Saying ‘yes’ proved to be the right answer. It’s what pushed Marsha Martin into a rewarding career for twenty-some years and counting.
Asked to host a grand-opening party for a major international company, with more than 600 guests expected to attend, there was only one answer that came to mind for Marsha.
“Sure, absolutely we can do that,” she said at the time.
It wasn’t until the meeting had concluded and Marsha was on her way home that reality set in.
“What did I just agree to do? I was absolutely in a panic for about a week. I had never organized something bigger than a birthday party or a family reunion.”
It’s a risky approach to a business deal, but it has proven to be a blueprint for success.
Two massive tents, one for food and drink and the other for fun and games, were set up in the company’s parking lot. Saskatchewan’s premier at the time was the headlined guest speaker. Interactive sports games kept the guests entertained. The food was delicious and drinks were plentiful.
“It was a roaring success. We had such a great time,” Marsha said of the event. “That was the turning point. That’s when I realized I could do this. I could host a big event and do it quite well.”
Marsha has since been asked to help organize lavish functions for numerous members of the British royal family, including Queen Elizabeth II, during their visits to Saskatchewan.
In 2005, she was part of the team handling internal and external communications for a royal visit to Saskatoon.
What does that entail? Memos to the media kept reporters and newsrooms in the loop on the royals’ schedule and Marsha served as the liaison for media at all public events. She was the go-between for the royal’s team and the local ground staff at the host facilities and for the RCMP, who assisted with security.
The royal visits were the most visible events. But it was the 100-year anniversary party for the Saskatchewan Urban Municipalities Association (SUMA) that garnered the greatest number of guests.
More than 1,200 delegates gathered in Saskatoon for a week-long celebration. The MCC team took care of all logistics like hotel and hospitality rooms, transportation to and from host facilities and booking tours of local tourist hotspots, among many other intricate details that couldn’t be overlooked.
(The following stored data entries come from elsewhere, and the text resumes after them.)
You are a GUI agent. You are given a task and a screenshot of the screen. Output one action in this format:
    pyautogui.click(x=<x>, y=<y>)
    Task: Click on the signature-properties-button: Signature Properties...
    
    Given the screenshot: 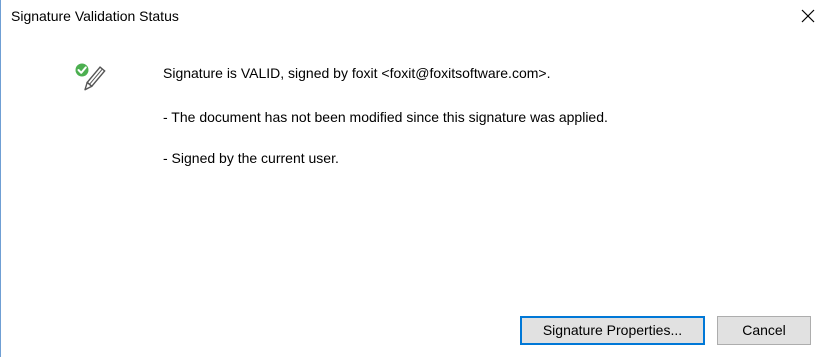 What is the action you would take?
    pyautogui.click(x=612, y=330)
    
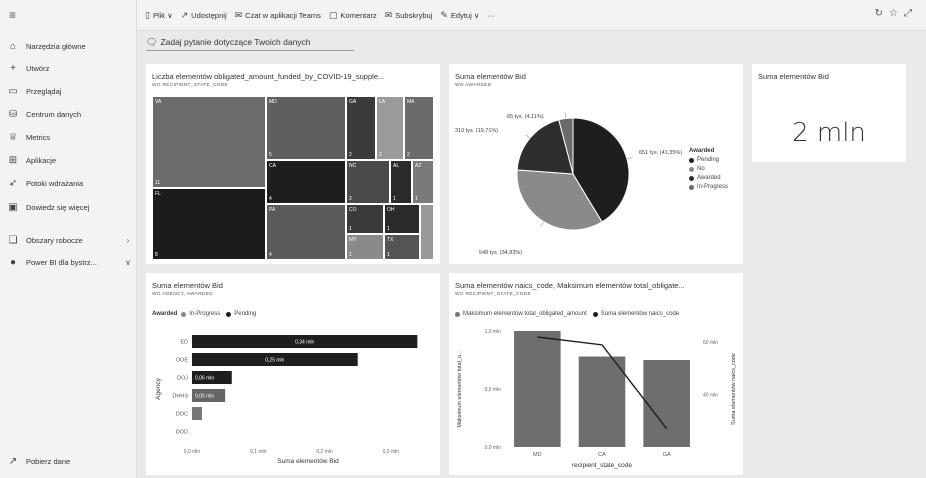 The height and width of the screenshot is (478, 926). Describe the element at coordinates (708, 178) in the screenshot. I see `legend-item-awarded: Awarded` at that location.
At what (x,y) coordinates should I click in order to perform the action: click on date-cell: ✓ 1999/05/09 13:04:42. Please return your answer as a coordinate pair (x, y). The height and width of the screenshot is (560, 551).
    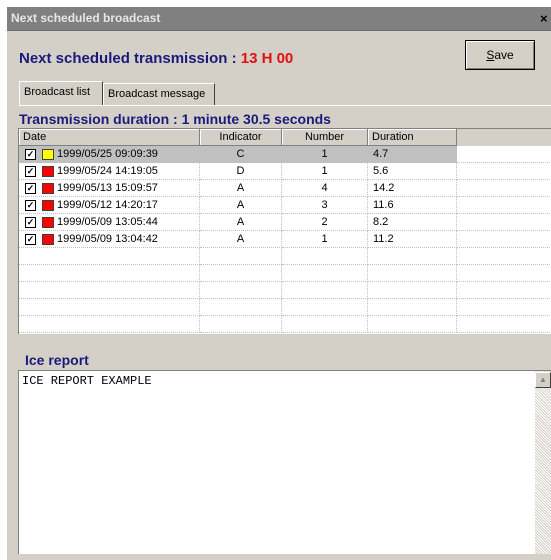
    Looking at the image, I should click on (110, 240).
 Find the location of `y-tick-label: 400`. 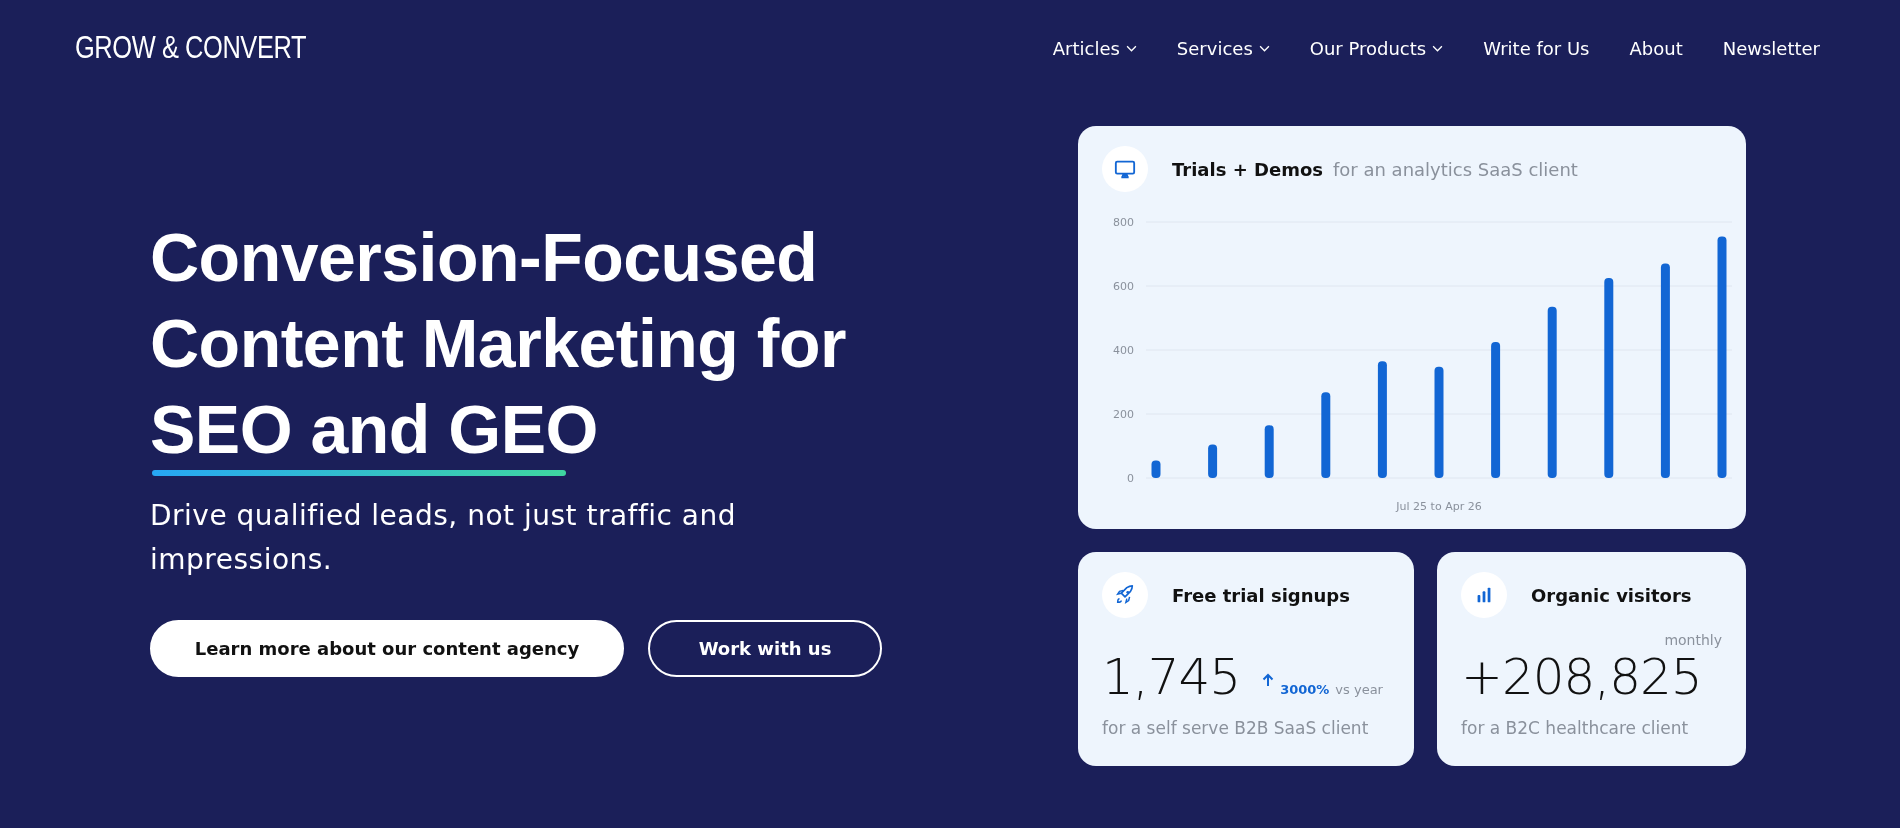

y-tick-label: 400 is located at coordinates (1124, 350).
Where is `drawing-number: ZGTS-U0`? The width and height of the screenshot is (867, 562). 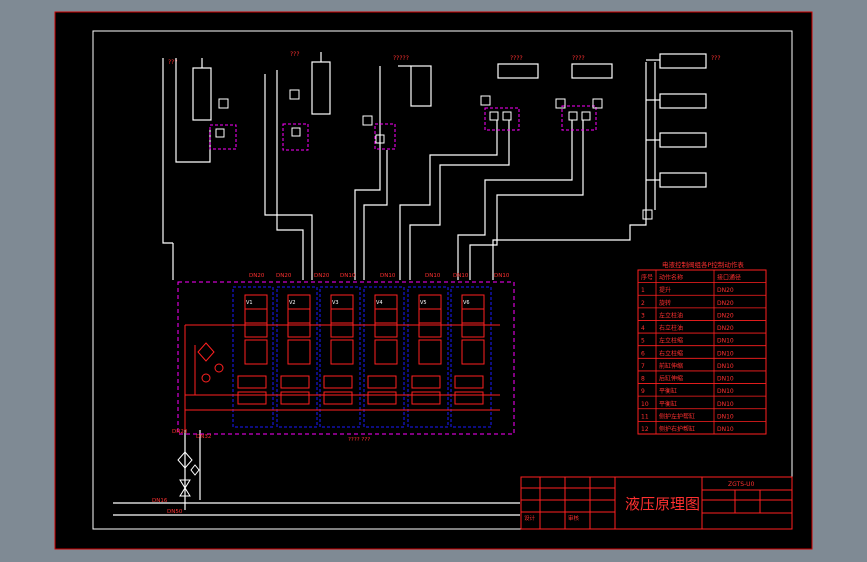
drawing-number: ZGTS-U0 is located at coordinates (742, 484).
Other major events Marsha has helped organize include Kenroc Building Materials’ 50-year anniversary, a year-long event hosted at several Kenroc locations across western Canada; a uranium consultation tour that made numerous stops across Saskatchewan; the opening of the Mother Baby Unit at Regina’s General Hospital and three of Casino Regina fundraising events at the Show Lounge.
“We’re very good at what we do,” Marsha said. “I honestly can’t think of an example where we’ve had something go horribly wrong.”
What’s the secret to her success? Well, it’s not a secret as much as it is a laser focus on the master plan.
“Of the top five things you need to have, the top four would be the MCC team working the details, details, details and details. Scheduling needs to be broken down to the minute, especially when it comes to the royals.
“The only thing people see is the end result – the nicely-set tables, the food, the decorations, a sound system or video display. It looks like it’s so easy to do. But for many of these projects, we’re looking at 100 hours or more of time that goes into doing the details.”
And if you’ve ever had the pleasure of meeting Marsha, you immediately learn by her kindness and warmth that she always aims to please. But what does she get out of hosting all of these elaborate soirees?
“It’s at the end the night when the emcee wishes everyone a good night and you know everything has been done right and that everything went smoothly. It’s the most intense feeling of satisfaction. It just puts the biggest smile on my face and it reminds me that I love what I do.”